Shared memory and NUMA

I’ve been thinking about shared memory and NUMA.

Windows always does things differently to Linux, which is usually bad, because Linux usually gets it right or pretty much right.

I think Linux made a bad job of NUMA. Linux tries to make NUMA go away, in the sense of making it so the developer doesn’t need to think about it. This is done by the OS offering NUMA policies, which control how memory allocations are handled with regard to NUMA – local node, striping across all nodes, etc. Critically, when a page has been paged out and then is paged back in, the page is normally expected to be able to change which NUMA node it is in (although it might well not do so).

Windows, which went for a more “here are the controls, do the right thing” approach, is more like C. The developer has to handle the matter.

The library supports bare metal platforms so it does not perform memory allocation; rather, the user passes memory in. The same has to be true for the test and benchmark application, so it can be run on bare metal platforms.

So the user allocates memory and passes it in.

But what happens about shared memory, for the position independent data structures?

THe user allocates shared memory, rather than normal memory, and passes it in, and the child test processes when they run open the shared memory and use it.

So that’s okay.

What happens with NUMA?

The user allocates equal memory on each NUMA node and passes it all in.
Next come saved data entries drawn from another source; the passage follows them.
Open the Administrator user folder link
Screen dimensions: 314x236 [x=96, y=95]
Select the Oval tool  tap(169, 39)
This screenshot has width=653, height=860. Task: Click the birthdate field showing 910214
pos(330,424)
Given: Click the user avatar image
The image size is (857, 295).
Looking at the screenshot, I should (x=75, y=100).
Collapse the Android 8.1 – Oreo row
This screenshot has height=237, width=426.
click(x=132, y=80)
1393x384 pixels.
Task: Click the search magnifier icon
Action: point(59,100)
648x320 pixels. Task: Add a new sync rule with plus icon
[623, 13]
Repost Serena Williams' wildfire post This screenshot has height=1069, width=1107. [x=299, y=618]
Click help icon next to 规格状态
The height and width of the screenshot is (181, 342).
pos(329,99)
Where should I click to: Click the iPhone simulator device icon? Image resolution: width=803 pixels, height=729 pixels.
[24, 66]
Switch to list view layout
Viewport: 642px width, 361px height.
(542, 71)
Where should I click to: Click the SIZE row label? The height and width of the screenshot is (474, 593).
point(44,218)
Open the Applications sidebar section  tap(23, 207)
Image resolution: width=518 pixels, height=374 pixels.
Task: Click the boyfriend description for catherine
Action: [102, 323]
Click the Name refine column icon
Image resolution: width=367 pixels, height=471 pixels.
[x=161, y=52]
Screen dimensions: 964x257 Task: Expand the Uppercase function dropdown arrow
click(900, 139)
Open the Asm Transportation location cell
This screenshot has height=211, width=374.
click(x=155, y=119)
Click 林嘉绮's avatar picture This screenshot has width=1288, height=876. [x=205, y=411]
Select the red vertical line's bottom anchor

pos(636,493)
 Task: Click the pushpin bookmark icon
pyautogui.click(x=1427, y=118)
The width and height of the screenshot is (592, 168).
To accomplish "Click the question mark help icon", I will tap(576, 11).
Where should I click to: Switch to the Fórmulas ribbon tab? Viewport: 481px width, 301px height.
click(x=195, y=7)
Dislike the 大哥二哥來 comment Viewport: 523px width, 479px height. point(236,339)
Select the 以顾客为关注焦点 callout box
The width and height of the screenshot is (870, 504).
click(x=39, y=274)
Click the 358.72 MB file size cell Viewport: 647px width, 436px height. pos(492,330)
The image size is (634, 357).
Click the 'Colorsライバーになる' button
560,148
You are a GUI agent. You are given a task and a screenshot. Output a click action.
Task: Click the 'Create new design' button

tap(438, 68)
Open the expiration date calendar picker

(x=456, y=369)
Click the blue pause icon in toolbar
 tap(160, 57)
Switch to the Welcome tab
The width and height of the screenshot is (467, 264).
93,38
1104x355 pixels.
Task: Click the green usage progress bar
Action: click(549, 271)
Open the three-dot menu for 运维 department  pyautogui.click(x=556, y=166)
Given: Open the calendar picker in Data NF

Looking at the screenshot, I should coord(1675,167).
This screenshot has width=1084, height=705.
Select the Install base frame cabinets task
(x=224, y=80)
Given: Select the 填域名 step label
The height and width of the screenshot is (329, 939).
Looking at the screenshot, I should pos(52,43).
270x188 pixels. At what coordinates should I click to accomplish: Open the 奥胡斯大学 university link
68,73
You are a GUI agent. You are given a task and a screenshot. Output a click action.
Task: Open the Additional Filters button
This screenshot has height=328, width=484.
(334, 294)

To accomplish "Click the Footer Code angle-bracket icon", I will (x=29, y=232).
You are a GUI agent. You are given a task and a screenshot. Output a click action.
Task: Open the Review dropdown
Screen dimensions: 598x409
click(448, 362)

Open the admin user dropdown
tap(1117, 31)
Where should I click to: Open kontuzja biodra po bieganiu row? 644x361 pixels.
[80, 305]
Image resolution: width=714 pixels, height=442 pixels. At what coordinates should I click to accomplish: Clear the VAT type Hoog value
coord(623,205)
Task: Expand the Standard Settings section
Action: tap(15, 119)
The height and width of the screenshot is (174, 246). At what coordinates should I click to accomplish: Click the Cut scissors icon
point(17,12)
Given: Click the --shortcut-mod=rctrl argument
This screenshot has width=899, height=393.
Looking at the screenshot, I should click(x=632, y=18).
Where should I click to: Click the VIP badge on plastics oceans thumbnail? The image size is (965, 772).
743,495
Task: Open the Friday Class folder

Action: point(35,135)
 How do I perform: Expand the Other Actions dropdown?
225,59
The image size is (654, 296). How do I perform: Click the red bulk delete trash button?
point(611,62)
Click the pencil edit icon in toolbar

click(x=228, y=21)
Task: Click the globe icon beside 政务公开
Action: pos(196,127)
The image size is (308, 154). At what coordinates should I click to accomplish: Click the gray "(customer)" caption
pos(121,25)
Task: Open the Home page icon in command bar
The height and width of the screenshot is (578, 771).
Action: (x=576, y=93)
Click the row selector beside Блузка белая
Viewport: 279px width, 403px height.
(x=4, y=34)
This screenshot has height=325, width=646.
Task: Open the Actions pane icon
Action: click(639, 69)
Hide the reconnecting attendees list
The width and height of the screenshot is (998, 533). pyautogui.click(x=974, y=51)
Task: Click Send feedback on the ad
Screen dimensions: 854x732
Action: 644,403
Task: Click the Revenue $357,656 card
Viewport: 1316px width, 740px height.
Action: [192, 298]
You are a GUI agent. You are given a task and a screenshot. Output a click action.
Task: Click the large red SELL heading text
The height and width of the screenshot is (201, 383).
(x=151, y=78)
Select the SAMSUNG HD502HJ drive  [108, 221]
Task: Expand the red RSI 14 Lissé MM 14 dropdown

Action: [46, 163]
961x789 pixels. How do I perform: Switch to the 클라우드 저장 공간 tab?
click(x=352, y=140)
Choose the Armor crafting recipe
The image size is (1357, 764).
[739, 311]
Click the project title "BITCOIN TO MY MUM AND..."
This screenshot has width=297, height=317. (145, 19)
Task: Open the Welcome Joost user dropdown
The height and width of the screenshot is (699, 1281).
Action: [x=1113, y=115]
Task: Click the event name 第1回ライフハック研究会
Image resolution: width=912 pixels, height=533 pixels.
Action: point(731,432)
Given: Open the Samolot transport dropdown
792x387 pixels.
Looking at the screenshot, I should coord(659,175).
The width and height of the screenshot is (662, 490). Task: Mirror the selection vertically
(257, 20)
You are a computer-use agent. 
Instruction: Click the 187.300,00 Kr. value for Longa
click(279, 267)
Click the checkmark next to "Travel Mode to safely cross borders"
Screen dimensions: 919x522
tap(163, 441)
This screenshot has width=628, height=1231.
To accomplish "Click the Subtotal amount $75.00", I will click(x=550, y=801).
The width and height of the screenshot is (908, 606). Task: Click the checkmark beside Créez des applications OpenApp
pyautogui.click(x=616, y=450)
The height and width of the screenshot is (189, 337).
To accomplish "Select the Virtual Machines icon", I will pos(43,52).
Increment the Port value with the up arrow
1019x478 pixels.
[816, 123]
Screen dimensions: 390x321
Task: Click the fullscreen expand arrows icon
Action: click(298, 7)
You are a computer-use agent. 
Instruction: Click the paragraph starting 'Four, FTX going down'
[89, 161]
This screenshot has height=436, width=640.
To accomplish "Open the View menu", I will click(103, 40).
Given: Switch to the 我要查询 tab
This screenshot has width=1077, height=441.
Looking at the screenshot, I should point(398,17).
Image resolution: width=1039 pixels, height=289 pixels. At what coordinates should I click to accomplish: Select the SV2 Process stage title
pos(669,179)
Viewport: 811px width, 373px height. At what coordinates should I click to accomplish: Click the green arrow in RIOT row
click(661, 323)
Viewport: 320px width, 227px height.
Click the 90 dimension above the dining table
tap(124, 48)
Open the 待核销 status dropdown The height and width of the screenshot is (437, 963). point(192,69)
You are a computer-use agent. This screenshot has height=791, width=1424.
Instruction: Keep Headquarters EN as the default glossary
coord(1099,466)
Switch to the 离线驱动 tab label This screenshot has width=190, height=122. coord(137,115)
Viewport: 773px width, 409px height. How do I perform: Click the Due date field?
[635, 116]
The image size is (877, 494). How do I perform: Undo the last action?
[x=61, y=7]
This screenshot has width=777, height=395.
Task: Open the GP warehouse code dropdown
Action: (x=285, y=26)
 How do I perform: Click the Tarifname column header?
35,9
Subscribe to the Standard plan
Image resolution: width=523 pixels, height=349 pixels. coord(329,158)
There’s a function for this in Windows and Linux, so that’s okay for Windows, but what about Linux moving pages between NUMA nodes on paging-in? the only way to stop this is to pin a memory page, so it cannot be paged out.

So, okay, I can do this for the tests and benchmarks.

What about shared memory with NUMA?

Well, obviously now I would need to allocate equal blocks of shared memory on each NUMA node and pass them in.

Oh. Problems.

On Windows it’s fine – there’s a function to allocate shared memory on a specific NUMA node.

On Linux, there is no such function. Shared memory is placed on NUMA nodes just as non-shared memory, according to the NUMA policy.

I think I might be able to change the NUMA policy just before creation of the shared memory to use and only use a singe NUMA node, the one I want to use; but shared memory like all allocations is really allocated on faulting, so doing this doesn’t *do* anything.

I suspect what I need to do is change NUMA policy, create shared memory, pin the memory, then fault every page, then revert NUMA policy.

(Another way, says SO, is to create, then move the pages to the desired NUMA node.)

Obviously, this all feels wrong.

Am I doing the wrong thing?

Should I just suck it up and let Linux do what it want to do?

One issue here is comparing like with like.

Actually it raises the question of what is like with like?

If I run the benchmarks on Windows, with low-level NUMA control, and then I run them on Linux, with the same low-level NUMA control, I have like with like.

But if on Linux users are simply using NUMA policy, then I’m coming apples and oranges… …except if Linux *is* normally like this, then it really is what you normally get, and so that *is* what you have to compare against.